Bruna da Silva, mãe de Marcus Vinicius, morto aos 14 anos em operação na Maré a caminho da escola, protestou, afirmando que a ação é de suma importância para a fiscalização da corrupção no estado. “O Estado não tem intenção de diminuir o crime. Eu não aceito enquanto moradora de favela ver o Estado atuando de um lado, apreendendo coisas de um lado e revendendo de outro. Eu não aceito isso. Aí eu pergunto, quem é o bandido da história?”, questionou. “Se a minha filha tem 18 anos hoje, graças a Deus, a minha única filha que o Estado deixou, é porque a gente tem uma ADPF em vigor.”
“Nós, moradores de favela, somos afetados por essa violência diariamente. […] Independente de ser envolvido no tráfico ou não ser envolvido, nós somos criminalizados por morar em uma favela. Então, para eles, o direito nosso é o quê? É eles entrarem, meter bala para dentro, quem matou, morreu, acabou. Estão nem aí para as nossas vidas”, disse Fátima Pinho, uma das fundadoras e coordenadora do Movimento Mães de Manguinhos.

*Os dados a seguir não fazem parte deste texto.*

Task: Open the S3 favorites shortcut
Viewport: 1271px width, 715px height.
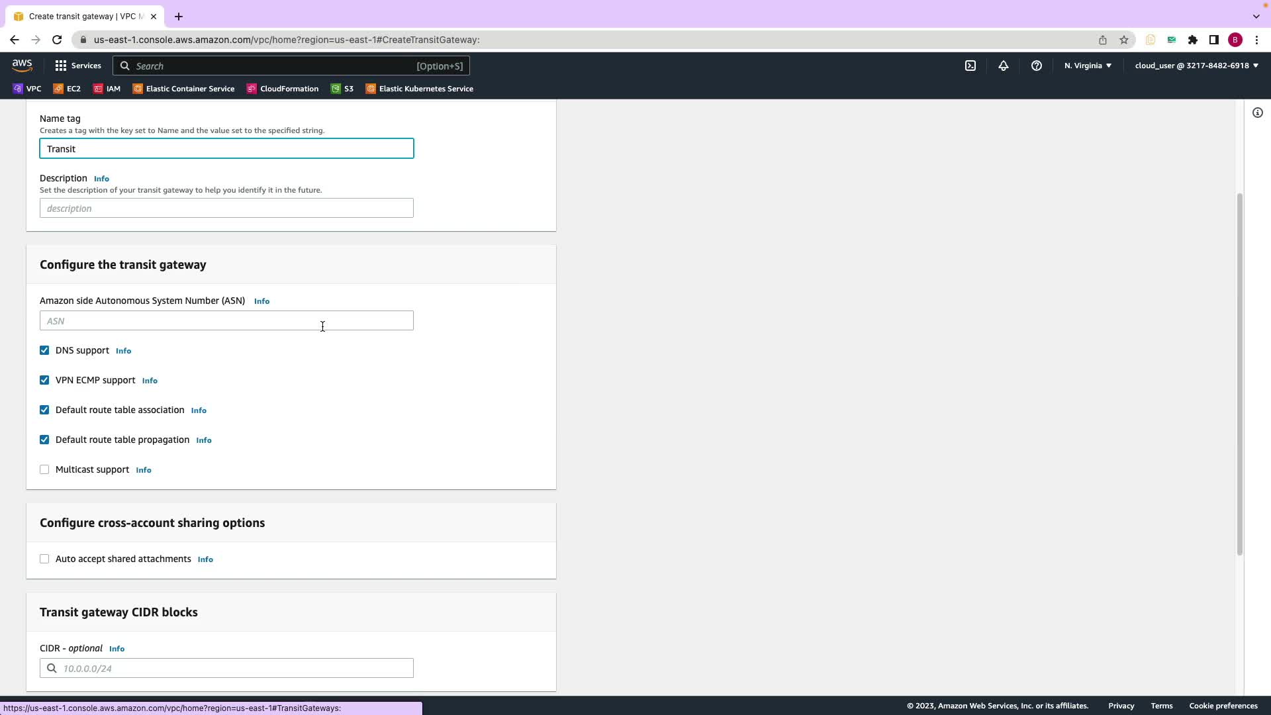Action: (x=342, y=89)
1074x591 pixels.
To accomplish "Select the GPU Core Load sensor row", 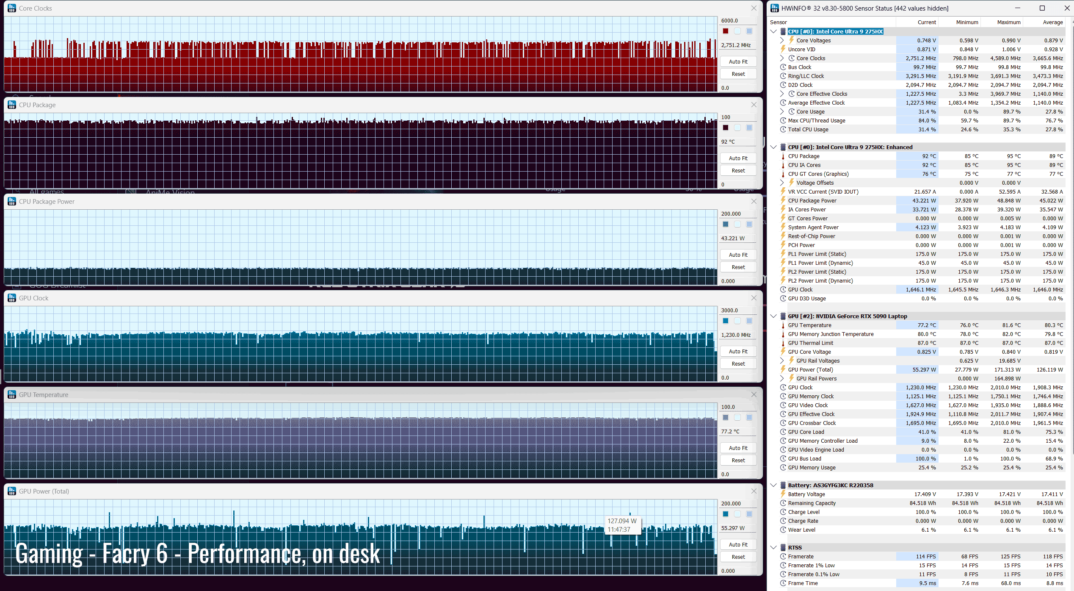I will pos(806,432).
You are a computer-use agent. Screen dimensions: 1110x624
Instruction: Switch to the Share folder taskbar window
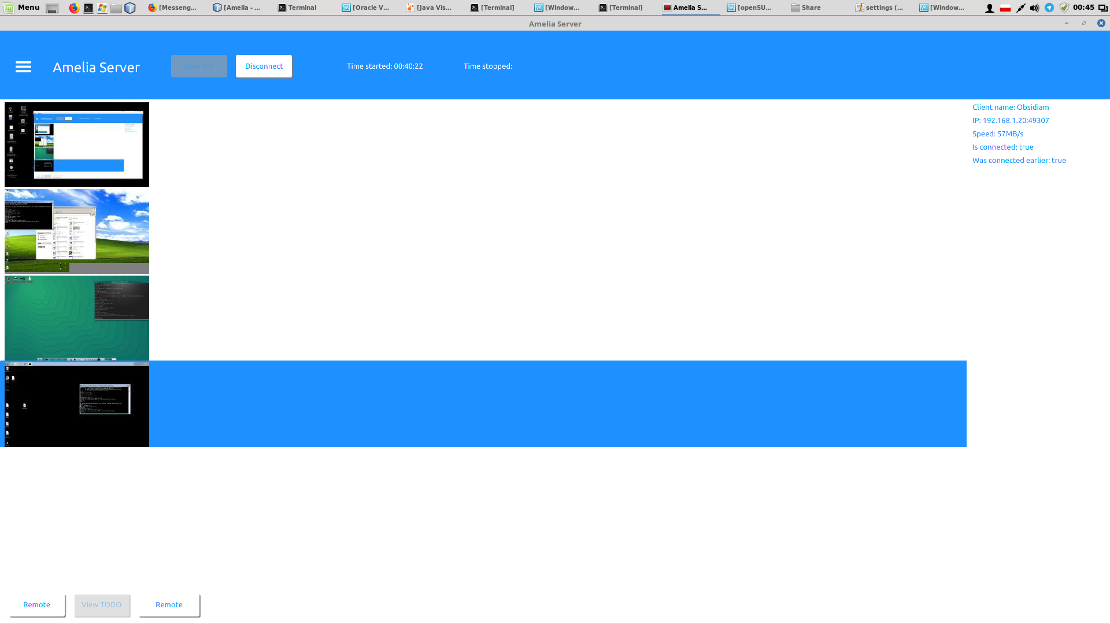pyautogui.click(x=806, y=8)
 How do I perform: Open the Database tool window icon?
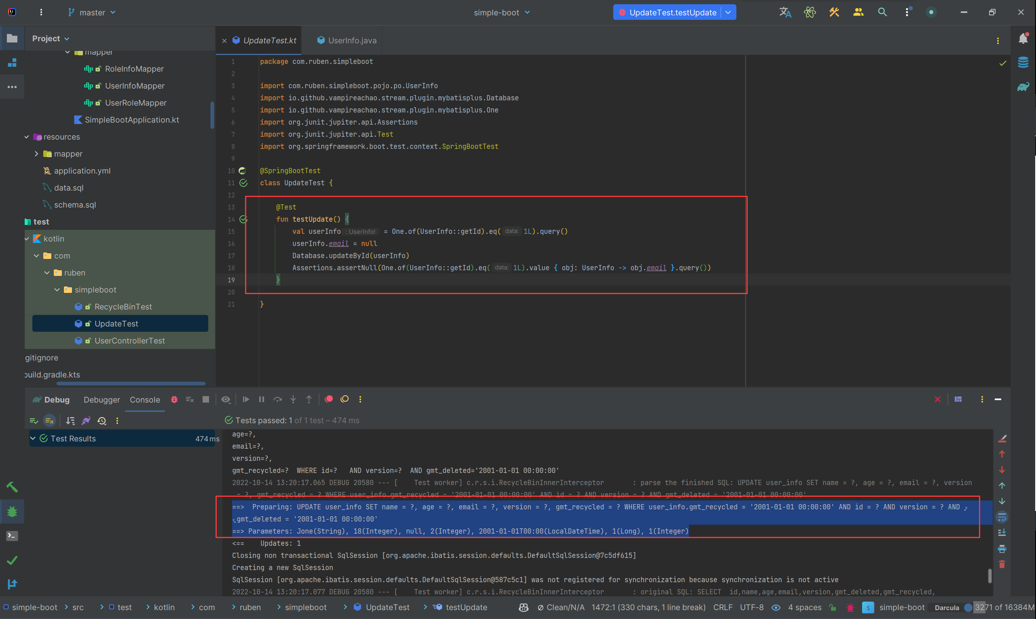(1023, 63)
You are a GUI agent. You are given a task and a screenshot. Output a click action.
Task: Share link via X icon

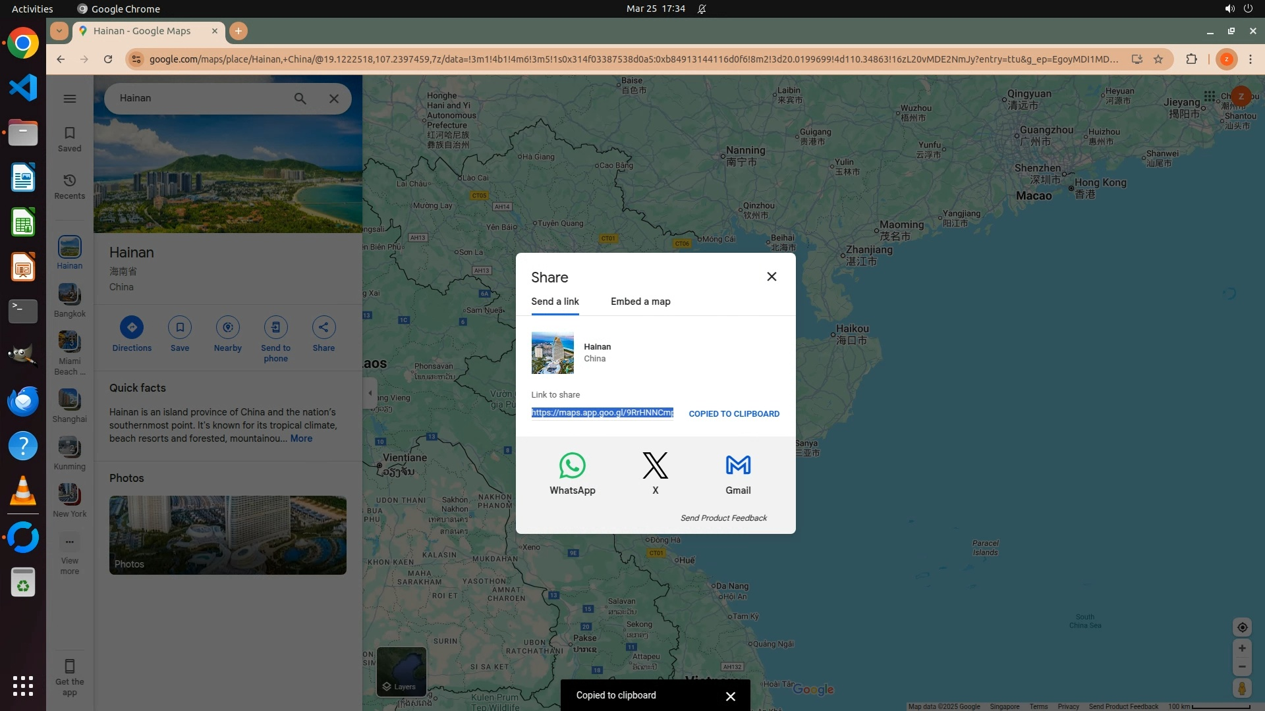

A ministra Anielle Franco, acompanhada de sua mãe, também esteve presente no ato e prestou apoio às mães. “A ADPF traz um movimento importante pra essas mães. Minha mãe tá aqui. Acho que não é à toa que a gente tem aqui casos que a gente acompanhava há muito tempo, há muitos anos. A minha irmã acompanhou, e eu, à frente do instituto [Instituto de Defesa da População Negra], também acompanhei”, disse a ministra. “Eu tenho essa dor, né? Conheço essa dor na minha casa.”
“A gente busca, no âmbito dessa DPF, mas sobretudo a partir de todas as nossas mobilizações e atuações enquanto sociedade civil organizada, que o Estado aja dentro da perspectiva constitucional resguardando vidas, protegendo as pessoas, e não sendo um remédio que mata mais do que a doença”, disse Joel Luiz Costa, fundador do Instituto de Defesa da População Negra (IDPN). “Nós não estamos pedindo favor, estamos aperfeiçoando uma Constituição que foi muito bem feita, mas é muito mal executada.”
Rejeição na Câmara
Ontem (12), o deputado Pastor Henrique Vieira (PSOL-RJ) esteve na Comissão de Segurança Pública da Câmara, e afirmou a relevância da ação no Supremo para combater a letalidade policial nas favelas.

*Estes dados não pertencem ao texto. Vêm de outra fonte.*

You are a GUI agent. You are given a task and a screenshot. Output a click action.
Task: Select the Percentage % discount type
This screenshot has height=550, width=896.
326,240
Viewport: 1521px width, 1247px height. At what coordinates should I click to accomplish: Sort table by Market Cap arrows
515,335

“De 2013 a 2019 aumentou em cinco vezes o número de mortes decorrentes de operações policiais nas favelas do Rio. Depois da ADPF, que criou mecanismos de controle, de limite para essas operações, nós temos uma redução em 70% da letalidade policial nestas operações”, disse Vieira.

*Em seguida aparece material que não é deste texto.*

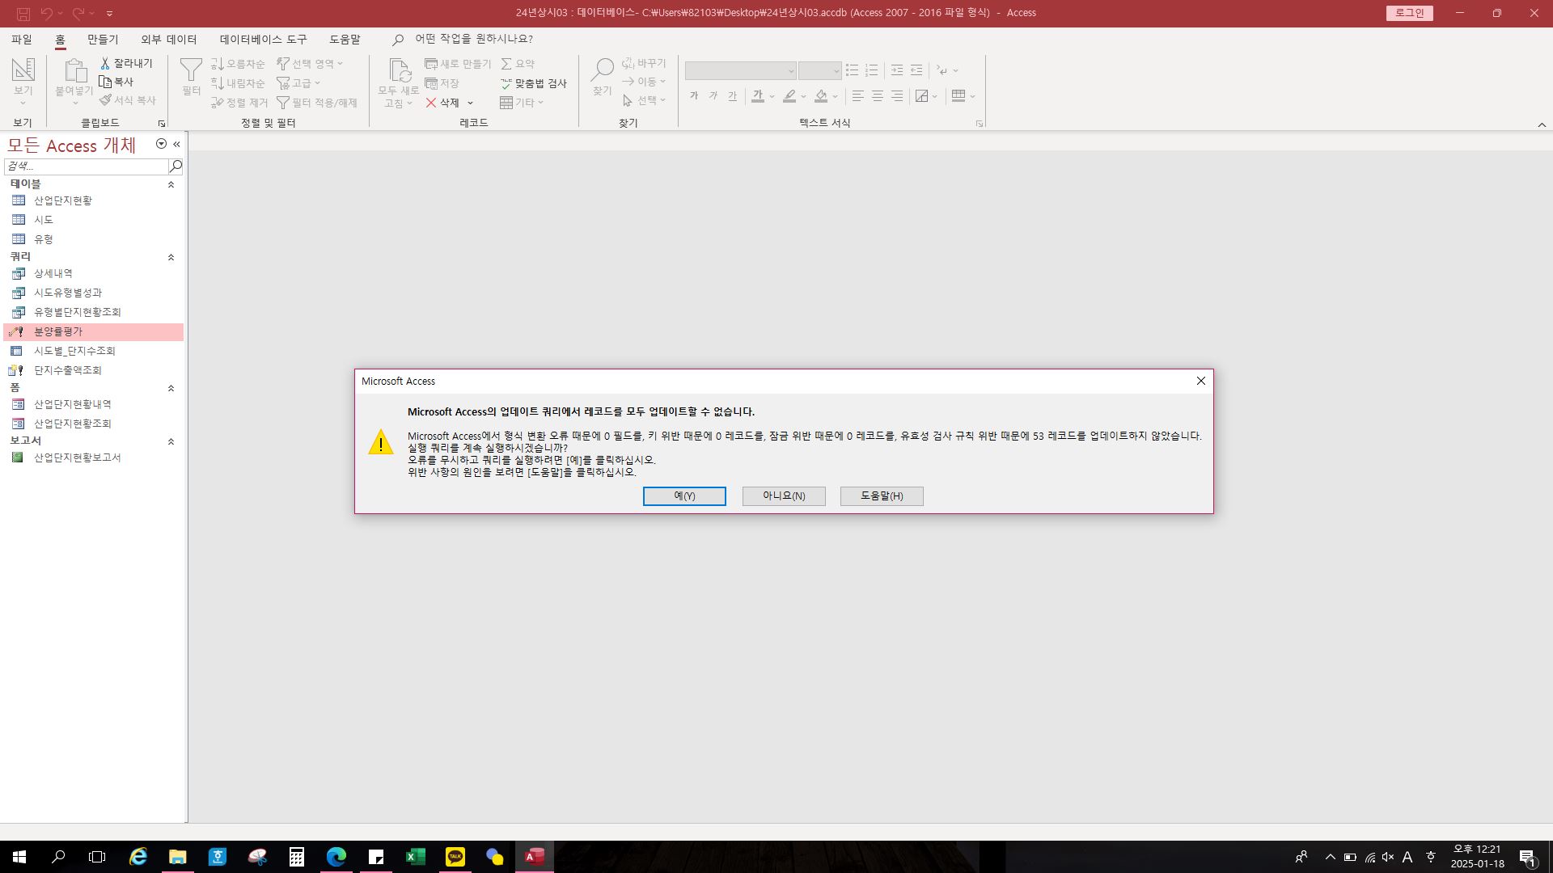Select the 산업단지현황보고서 report icon
1553x873 pixels.
(18, 458)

O discurso foi criticado por deputados presentes na audiência, que afirmaram que a ação tomada pelo STF contribui com a criminalidade e favorece criminosos. “E essa ADPF 635, senhores parlamentares, não é a única, claro, é uma das raízes da explosão da criminalidade no Brasil”, disse o deputado Sanderson (PL-RS).
“Então, como policial, eu digo que o problema do nosso país não é a polícia. É certos tipos de deputados que tem aqui, defensor de bandido, de senadores e de ministros do STF. […] Bando de [senadores] frouxo, covarde, com poucas exceções, nós sabemos disso, que sequer tem coragem de colocar um impeachment de ministro do STF.”, complementou o deputado Gilvan da Federal (PL-ES).
Os movimentos sociais reiteram que o julgamento não contribui para diminuir a letalidade de ações policiais só no Rio, mas em todo o país, pois impacta e abre precedentes para tratar também de casos em outras regiões.
“É um marco na história da luta dos familiares de vítimas de violência do Brasil. Porque a gente está falando da ADPF no Rio de Janeiro, mas isso vai mudar o olhar da segurança pública no Brasil. Então, seja no Rio de Janeiro, São Paulo, Acre ou Rondônia, terá uma mudança a partir do julgamento da ADPF”, afirmou Patrícia Oliveira, uma das fundadoras da Rede de Comunidades Contra a Violência.
O julgamento foi iniciado com a leitura do relatório do ministro Edson Fachin, que levou ao plenário o histórico do processo, seguida das sustentações orais das partes envolvidas. A votação, no entanto, será agendada para uma data posterior.